| Work required |
Express the lines of the rows below as a JSON list of strings, one string per line, omitting blank lines and leaving the pictures out of the answer.
─── Provided data
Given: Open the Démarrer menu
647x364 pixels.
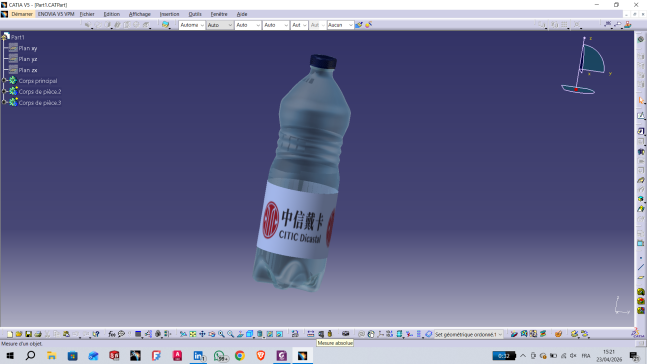Looking at the screenshot, I should [22, 14].
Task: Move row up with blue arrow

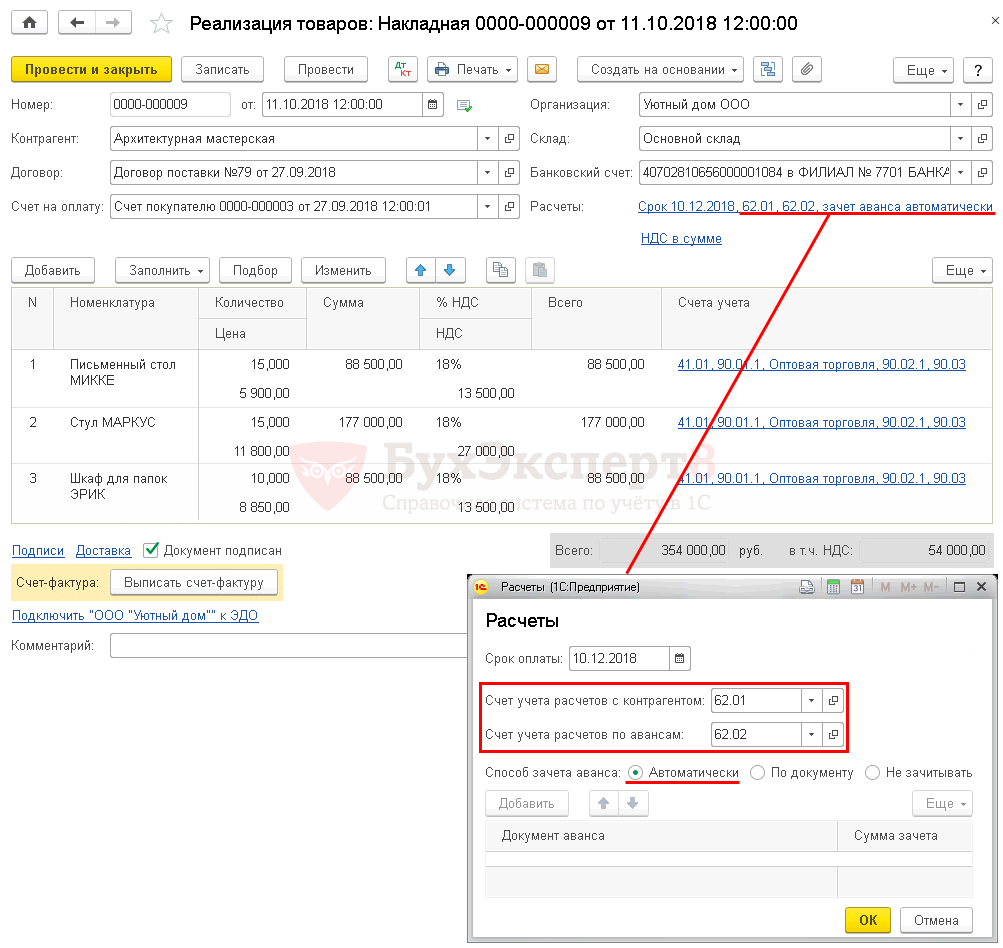Action: pyautogui.click(x=421, y=270)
──────
| Answer for the task |
[
  "Given: Open the Démarrer menu",
  "647x364 pixels.",
  "Looking at the screenshot, I should [22, 14].",
  "Task: Move row up with blue arrow",
  "Action: pyautogui.click(x=421, y=270)"
]